Second, while skating demands large amounts of money, Galindo was lacking it. In the run-up to 1996, he was given zero funding or encouragement from USFS. He biked to the rink because he couldn't afford a car; his sister started coaching him for free and helped to cover some of his expenses.
And lastly, he'd been through enough personal tragedy for a lifetime in only a few years. In 1989, his and Yamaguchi's coach died of AIDS complications. In 1993, his father passed from a heart attack; in 1994, his brother, who he helped nurse, also died of AIDS; and in 1995, yet another coach of his died from AIDS as well. No wonder he needed to take an eight-month break from training after 1995 Nationals.
But the 1996 championships were in his hometown. And Galindo decided that he wanted to give everyone a performance they wouldn't forget, not one they would cheer for just because he was the local competitor.

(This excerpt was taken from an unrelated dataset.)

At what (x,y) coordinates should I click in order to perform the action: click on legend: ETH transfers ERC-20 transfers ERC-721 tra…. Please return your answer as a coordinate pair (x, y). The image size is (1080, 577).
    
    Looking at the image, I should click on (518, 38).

Spectators at practice sessions noted a composed confidence in Galindo, and he carried that through his short program. He was not the fastest skater on the ice, but his performance was enough to land him in third place (apparently to boos from the crowd, who thought he should be higher).

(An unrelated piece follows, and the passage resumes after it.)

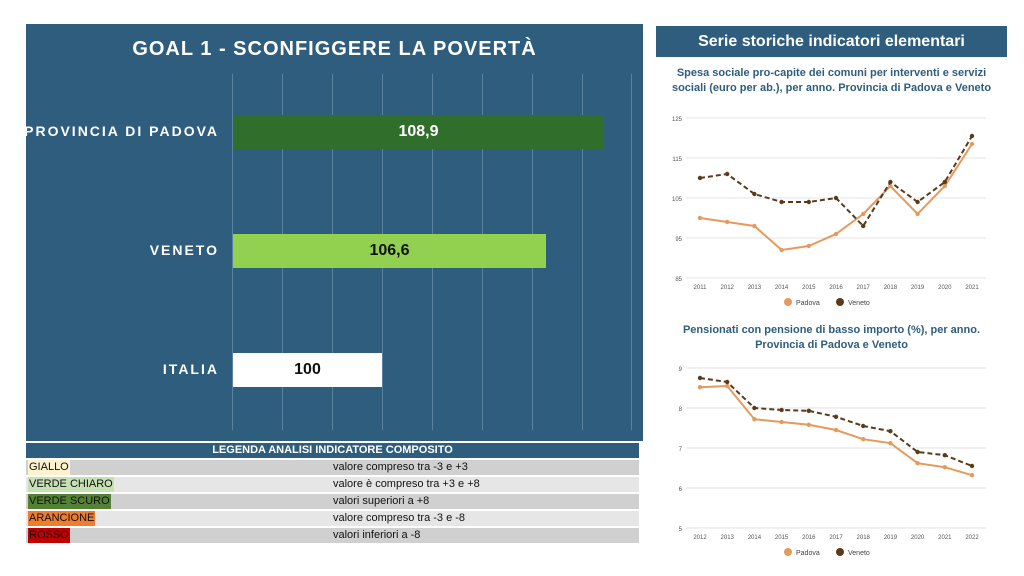 This screenshot has height=576, width=1024. Describe the element at coordinates (678, 280) in the screenshot. I see `y-tick-label: 85` at that location.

For his free skate, he wore a costume that not even the most conservative judge could object to, and skated to one of the most standard pieces of music in all of figure skating: Swan Lake. Galindo's Swan Lake was unique, though, in that rather than a swan or a prince, he characterized himself instead as the evil wizard Rothbart.
Though he was last to skate, he betrayed no hint of nerves as he started his program, striking a few dramatic poses before landing a smooth 3A3T that made the commentators exclaim aloud. The bombastic opening section merged into a calmer one, where he showed off his flexibility:
And man, remember dramatically held spread eagles in big circles?

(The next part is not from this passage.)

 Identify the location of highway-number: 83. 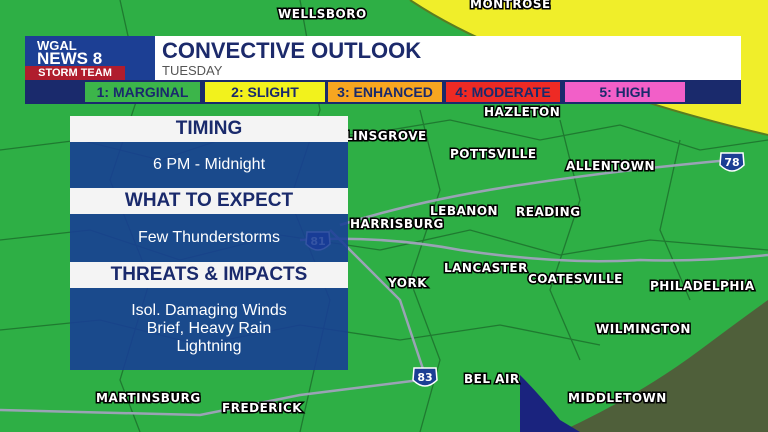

The music went light and playful, and Galindo became light with it, completing each jump and then continuing through his choreography with ease and grace:
In the last minute of the program, you can see him begin to smile to himself as his movements become celebratory.
He even took a moment to wave to someone in the audience :)
He finished his program with the traditional spin, showing off his nice layback position while the audience started to cheer and then didn’t really stop. Those who were there say that people were on their feet for him before he was done skating.
As he came off the ice, he hugged his sister, before he turned his head and shouted upward to convey his love to some of those he had lost. When the technical marks were announced, the crowd didn’t just scream their heads off - they started to chant their opinion for the artistic ones: SIX. SIX. SIX. SIX. SIX.
Two of the judges agreed, and the rest placed him high enough to win over the favorite, Todd Eldredge. And Rudy Galindo, the twenty-six-year-old who had never stood on the senior podium at Nationals or been sent to any major competition as a singles skater, who was bearded and Hispanic and gay, was now the US men's champion.
(He's often cited as 'the oldest in 70 years'; however, this number seems to be closer to 60, going back to Roger Turner, and he was only a few months older than Tickner was in 1980. Still an impressive accomplishment!)
His exhibition was a tribute to those he and so many others had lost to the AIDS crisis, the theme made loud and clear by his simple costume consisting only a black suit with a large red AIDS awareness ribbon around his neck.
At his first and only senior Worlds in men's singles, he won the bronze medal. Following this successful season, he considered making a run for the Olympics, but instead retired to the pro and show circuit, always receiving a very warm welcome from the audience. I highly recommend his pro program to Somewhere Over the Rainbow, which yeah, is pretty gay and always makes me tear up at this moment:
Despite his struggles with depression and addiction, and an HIV diagnosis in 2000, nowadays he seems to be doing well. He works as a choreographer and has become a coach, and he often posts proud videos of his students.